I just got back from a student/alumni networking event for Liberal Arts majors at my alma mater, St. Catherine University – a small, Catholic, all-lady college in Minnesota. I had agreed - foolishly, yes, I see that now – to sit down and chat with a bunch of current students about my career trajectory, my past experience, how my academic grounding prepared me for where I am today, and…..I don’t know. Some other stuff.
And I told them the truth.
And their faces fell.
And honestly, I’m not (entirely) sorry about framing the things I said the way I said them. No one really prepares college kids for the directionlessness of the post-college years. The uncertainty. The self-doubt. No one tells kids how much utter re-invention their life paths will require of them, how much they will have to rely on their creativity, their vision, their willingness to change paths, change thinking, change everything. And that’s okay – it’s just good to be prepared.
I told them that graduation really sucked for me. That I floated in a state of ennui for a couple of years, without direction, without spark, without a sense of the shape that I wanted my life to be.
I told them that they’ll never feel like a grownup. That they’ll always feel like a learner – and that’s actually good. If we feel like we’re one step behind where we want to be, it means we’re moving. Life requires motion, and action and response. We can coast when we’re dead.
I told them that they needed to be flexible and creative and innovative with their career choices, that they had to be willing to research and analyze, that they need to be able to apply their skills to one day do jobs that may not even exist now. And even more – that they’ll have to do that again and again and again. I told them that the world is dynamic and changeable and there was very little that they could count on, so they’d have to build a life with their own two hands.
I told them that my career – hell, my entire life -was built on a precarious structure of duct tape, string, popsicle sticks and gum. And fairy dust. And prayer. And a couple hocked loogies. And that was okay, because it is the life that I built, which means that I can claim it – even the wobbly bits and the annoying bits and the guess-what-kids-we’re-only-eating-ramen-noodles-this-week bits.
I told them to be prepared to work jobs that they hate, to take orders from people they despise, and to do it with a smile. I told them that they well may be fired one day for reasons totally outside of their control, that good jobs can go suddenly bad, and that things that seem like scraping the bottom of the barrel can turn into the opportunities that define their careers. I told them to take chances. And that self-employment is a terrifying, exhilarating, nail-biting and beautiful, beautiful thing.
I told them that being a writer required masochism, a thickness of skin bordering on delusional, a willingness to be simultaneously separated from the world and integrated into it. A willingness to go to a place of not me. When I’m writing, there is no me. There is only the book. Indeed, when someone reads my book, there is no me there either. The only thing that exists is this: characters, place, story, and the reader’s relationship with the three. Being a writer is both prestidigitation and vanishing – you see the thing I make, but I disappear.
But mostly, I told them to lose everything that they should be doing. Should is a word that has driven many a twenty-something (including myself, once upon a time) straight into the waiting arms of their therapists. Not to knock therapists, or anything, but it seems that we could all save ourselves a lot of trouble if we forget about shoulds and forget about the standards by which our eighteen year old selves judge our twenty-eight-year- old selves (or thirty-eight, or forty-eight) and simply focus on the paths that we’re on, and pouring our hearts and souls into each blessed (and sucky) day.

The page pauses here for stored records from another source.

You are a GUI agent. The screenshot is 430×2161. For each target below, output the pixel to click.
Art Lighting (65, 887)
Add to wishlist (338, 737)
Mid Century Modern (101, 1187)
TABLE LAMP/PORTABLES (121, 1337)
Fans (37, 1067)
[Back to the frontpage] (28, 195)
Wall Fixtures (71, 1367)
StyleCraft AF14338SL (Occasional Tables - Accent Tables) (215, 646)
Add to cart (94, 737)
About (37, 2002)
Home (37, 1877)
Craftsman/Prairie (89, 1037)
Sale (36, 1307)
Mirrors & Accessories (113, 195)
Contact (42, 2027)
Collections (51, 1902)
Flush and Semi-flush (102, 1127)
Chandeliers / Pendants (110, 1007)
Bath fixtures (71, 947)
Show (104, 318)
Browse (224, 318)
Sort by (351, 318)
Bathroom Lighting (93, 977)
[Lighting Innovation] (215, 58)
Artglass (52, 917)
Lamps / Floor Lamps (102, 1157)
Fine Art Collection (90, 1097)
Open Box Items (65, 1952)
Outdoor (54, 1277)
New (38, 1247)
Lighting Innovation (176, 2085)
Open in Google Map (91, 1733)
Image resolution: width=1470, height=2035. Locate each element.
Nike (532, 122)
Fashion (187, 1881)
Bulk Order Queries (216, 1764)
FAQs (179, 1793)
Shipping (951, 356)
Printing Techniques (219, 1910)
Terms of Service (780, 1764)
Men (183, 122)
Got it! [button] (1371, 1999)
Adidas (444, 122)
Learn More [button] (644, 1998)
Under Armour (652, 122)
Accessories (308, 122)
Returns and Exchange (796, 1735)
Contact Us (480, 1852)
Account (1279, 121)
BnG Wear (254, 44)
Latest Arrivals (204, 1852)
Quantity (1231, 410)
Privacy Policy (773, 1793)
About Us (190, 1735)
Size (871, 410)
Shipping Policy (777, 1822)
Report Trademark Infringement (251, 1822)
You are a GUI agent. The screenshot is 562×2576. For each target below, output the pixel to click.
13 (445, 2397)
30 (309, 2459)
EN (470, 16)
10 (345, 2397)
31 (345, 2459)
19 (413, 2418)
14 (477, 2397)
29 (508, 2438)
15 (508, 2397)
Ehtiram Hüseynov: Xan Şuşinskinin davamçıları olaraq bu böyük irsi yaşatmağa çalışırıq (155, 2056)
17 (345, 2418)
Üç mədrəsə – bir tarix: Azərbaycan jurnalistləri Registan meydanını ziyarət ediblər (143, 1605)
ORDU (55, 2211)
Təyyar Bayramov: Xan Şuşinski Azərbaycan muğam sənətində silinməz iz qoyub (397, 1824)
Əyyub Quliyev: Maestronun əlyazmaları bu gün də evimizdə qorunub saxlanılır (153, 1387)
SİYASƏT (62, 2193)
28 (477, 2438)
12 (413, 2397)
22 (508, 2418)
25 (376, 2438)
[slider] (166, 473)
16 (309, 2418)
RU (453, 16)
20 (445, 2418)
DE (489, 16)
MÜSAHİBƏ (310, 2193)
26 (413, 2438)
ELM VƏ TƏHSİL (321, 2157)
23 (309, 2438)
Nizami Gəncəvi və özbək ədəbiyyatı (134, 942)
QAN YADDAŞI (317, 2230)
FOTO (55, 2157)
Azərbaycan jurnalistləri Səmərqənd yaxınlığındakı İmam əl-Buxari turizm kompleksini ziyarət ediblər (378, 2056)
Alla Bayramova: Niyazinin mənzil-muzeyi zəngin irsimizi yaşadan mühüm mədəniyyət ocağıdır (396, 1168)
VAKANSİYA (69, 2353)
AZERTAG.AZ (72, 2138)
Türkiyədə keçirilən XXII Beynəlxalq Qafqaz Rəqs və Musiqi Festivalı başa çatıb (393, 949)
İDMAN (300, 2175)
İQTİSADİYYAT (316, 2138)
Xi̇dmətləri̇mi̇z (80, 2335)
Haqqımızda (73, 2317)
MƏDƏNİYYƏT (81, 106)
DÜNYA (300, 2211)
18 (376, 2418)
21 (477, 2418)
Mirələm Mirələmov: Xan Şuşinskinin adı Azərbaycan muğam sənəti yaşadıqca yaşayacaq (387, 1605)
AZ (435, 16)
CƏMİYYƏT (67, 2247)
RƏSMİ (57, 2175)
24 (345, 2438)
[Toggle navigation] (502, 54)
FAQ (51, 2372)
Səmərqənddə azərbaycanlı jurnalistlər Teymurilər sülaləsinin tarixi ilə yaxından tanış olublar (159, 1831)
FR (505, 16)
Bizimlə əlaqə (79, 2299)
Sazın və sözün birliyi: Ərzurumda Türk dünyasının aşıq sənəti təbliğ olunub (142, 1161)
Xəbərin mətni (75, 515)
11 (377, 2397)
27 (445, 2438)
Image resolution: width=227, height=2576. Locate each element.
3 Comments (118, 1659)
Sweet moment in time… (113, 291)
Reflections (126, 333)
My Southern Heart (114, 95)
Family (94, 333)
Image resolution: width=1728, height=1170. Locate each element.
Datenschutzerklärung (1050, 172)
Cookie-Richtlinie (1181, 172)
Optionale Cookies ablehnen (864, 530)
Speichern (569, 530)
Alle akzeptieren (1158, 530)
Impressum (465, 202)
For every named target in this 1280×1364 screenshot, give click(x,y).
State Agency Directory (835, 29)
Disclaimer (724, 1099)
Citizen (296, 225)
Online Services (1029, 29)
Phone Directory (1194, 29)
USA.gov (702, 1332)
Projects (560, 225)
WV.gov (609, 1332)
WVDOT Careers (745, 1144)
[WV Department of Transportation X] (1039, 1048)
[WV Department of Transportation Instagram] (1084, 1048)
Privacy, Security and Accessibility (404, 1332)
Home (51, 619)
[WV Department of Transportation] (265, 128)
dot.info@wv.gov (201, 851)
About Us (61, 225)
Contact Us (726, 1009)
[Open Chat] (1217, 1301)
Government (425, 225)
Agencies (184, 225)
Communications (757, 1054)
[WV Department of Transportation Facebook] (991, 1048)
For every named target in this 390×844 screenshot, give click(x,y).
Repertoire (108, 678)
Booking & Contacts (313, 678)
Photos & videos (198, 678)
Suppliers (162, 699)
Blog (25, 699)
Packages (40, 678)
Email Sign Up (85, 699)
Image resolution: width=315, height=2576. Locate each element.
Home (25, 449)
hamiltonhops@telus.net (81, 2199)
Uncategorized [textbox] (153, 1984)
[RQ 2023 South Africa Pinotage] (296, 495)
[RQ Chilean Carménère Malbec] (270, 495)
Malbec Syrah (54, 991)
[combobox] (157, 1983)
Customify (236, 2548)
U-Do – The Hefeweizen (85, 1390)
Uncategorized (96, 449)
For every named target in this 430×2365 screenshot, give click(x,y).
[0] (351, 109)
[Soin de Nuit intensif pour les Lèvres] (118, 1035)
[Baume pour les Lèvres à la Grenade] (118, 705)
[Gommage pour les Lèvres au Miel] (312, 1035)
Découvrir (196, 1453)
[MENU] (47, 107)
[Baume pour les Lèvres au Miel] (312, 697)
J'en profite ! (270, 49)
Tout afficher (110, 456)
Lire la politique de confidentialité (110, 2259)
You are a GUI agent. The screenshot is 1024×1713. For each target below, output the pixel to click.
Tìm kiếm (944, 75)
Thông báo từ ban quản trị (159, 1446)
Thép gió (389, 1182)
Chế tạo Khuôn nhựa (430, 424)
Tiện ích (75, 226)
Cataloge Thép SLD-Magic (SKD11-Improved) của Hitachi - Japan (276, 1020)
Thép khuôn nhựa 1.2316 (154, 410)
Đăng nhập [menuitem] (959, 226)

Once upon a time, I was a starry-eyed co-ed too. The life that I had assumed that I would have was radically different from the life that I had. And honestly, thank god. Because I was kind of an idiot in college. Much of the turns my life has taken, have been entirely accidental. I didn’t mean to fall in love, for example. And then parenthood kind of presented itself when I least expected it. These things dramatically altered my course – away from the shoulds of my college self into the doing the best I can of my adult self.
I didn’t mean to become a bartender. Or a homeless youth worker. Or a janitor. Or a park ranger. Or a receptionist. Or an activist. Or a journalist. Or any of the random jobs I’ve held in my life. Sometimes you get to seize opportunities, and sometimes you take what you can get. All the same I’m glad that I did the lot of them, because each step brought me to where I am now. Novelist. Mom. Teacher. It’s not a comfortable life by any means, and it’s fraught with uncertainty, but I can’t imagine doing anything else.
It’s a pretty good life, actually. And I’ll keep it.